| Given instruction |
Rewrite every line of the data below, requests included. Multiply each coordinate in the answers by 2.25 and round to the nearest whole number, with halves rounded up.

Stored data
##########
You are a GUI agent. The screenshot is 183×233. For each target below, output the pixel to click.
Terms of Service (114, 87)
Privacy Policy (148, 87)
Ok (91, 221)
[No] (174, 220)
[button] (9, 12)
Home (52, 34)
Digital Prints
##########
| Task result |
You are a GUI agent. The screenshot is 183×233. For each target below, output the pixel to click.
Terms of Service (257, 196)
Privacy Policy (333, 196)
Ok (205, 497)
[No] (392, 495)
[button] (20, 27)
Home (117, 77)
Digital Prints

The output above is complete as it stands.